Records provided:
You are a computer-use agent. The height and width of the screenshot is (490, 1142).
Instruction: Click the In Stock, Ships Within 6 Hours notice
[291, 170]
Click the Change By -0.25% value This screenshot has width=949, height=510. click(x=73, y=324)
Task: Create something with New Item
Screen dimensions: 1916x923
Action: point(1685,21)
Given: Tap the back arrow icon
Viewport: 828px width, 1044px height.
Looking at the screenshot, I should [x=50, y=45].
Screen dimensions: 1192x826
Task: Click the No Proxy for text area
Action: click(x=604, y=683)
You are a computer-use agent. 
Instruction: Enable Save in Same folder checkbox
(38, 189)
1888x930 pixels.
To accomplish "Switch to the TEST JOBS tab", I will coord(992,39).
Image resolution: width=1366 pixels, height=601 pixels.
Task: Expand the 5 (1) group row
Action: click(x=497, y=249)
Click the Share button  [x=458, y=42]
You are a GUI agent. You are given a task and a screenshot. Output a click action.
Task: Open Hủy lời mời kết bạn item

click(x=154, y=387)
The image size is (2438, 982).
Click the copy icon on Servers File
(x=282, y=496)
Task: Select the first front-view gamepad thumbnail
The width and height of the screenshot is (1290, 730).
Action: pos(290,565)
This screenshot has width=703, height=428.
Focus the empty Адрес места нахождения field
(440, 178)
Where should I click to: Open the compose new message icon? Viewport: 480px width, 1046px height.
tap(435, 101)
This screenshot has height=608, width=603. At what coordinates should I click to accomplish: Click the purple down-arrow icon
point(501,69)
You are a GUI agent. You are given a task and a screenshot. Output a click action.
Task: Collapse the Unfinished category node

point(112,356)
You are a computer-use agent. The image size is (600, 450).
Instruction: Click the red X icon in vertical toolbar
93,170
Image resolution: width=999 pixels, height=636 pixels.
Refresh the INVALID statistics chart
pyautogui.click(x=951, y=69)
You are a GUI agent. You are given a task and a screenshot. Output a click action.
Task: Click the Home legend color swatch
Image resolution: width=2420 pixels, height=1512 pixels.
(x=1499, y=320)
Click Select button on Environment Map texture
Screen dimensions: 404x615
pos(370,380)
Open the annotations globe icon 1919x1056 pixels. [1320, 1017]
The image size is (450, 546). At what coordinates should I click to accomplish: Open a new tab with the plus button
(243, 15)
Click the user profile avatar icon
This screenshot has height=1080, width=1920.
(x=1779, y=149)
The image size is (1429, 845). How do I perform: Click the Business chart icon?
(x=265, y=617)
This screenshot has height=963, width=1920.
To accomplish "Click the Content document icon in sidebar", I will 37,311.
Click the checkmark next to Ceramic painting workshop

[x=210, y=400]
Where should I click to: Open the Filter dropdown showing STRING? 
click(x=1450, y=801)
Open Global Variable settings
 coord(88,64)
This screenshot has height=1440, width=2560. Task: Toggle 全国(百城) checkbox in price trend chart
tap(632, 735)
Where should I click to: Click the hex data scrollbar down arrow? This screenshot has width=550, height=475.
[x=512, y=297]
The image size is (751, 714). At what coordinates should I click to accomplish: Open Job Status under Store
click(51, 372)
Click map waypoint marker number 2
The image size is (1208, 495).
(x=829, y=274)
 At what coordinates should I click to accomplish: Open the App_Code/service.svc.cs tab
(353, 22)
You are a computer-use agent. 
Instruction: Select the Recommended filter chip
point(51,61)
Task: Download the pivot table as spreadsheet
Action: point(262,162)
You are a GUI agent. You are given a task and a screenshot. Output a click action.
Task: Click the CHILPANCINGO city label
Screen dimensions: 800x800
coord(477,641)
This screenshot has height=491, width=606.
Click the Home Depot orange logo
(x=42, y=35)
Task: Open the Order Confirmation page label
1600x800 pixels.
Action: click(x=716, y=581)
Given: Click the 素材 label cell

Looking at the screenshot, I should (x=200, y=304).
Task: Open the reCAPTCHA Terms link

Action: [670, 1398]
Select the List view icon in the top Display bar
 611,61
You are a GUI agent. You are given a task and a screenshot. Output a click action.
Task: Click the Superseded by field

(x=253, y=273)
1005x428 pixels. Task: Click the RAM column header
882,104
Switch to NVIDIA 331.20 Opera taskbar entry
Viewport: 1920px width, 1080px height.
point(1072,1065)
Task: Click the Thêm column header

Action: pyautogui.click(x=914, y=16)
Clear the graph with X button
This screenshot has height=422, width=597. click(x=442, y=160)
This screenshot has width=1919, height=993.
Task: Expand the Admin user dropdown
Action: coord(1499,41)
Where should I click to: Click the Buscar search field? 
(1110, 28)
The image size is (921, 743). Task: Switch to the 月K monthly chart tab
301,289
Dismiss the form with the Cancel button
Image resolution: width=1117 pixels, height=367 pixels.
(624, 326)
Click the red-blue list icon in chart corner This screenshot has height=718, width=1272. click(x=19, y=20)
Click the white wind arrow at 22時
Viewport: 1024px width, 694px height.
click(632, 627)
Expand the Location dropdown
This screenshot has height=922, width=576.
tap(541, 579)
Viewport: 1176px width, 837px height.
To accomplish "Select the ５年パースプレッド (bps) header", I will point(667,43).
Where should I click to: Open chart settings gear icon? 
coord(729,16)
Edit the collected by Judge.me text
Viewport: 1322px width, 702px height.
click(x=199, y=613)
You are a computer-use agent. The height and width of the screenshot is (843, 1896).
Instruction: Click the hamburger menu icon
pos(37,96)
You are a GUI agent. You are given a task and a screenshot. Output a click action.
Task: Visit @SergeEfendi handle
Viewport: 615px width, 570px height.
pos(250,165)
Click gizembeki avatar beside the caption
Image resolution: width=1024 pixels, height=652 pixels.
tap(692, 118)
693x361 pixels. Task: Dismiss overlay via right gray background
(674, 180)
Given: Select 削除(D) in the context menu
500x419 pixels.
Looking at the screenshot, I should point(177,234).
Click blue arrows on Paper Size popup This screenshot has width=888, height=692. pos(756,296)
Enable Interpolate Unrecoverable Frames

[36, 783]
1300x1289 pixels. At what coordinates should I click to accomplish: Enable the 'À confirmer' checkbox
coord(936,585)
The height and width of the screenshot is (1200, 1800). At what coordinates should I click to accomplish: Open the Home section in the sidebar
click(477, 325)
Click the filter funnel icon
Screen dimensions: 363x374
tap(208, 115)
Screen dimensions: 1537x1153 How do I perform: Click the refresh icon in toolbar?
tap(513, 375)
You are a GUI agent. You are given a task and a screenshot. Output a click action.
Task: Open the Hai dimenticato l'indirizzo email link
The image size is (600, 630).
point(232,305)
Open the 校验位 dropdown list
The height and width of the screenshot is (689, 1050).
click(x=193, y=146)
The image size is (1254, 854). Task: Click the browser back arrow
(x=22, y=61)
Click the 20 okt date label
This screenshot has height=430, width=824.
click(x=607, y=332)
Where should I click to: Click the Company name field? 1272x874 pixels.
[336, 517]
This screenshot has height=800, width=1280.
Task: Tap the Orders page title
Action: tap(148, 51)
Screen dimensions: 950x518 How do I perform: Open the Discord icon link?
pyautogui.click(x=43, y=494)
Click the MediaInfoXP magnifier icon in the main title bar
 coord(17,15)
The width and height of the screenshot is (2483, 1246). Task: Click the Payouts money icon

Exercise goal: List every line in the entries above that contains the word "column". Case counts.

Exercise response:
1005x428 pixels. Task: Click the RAM column header
Task: Click the Thêm column header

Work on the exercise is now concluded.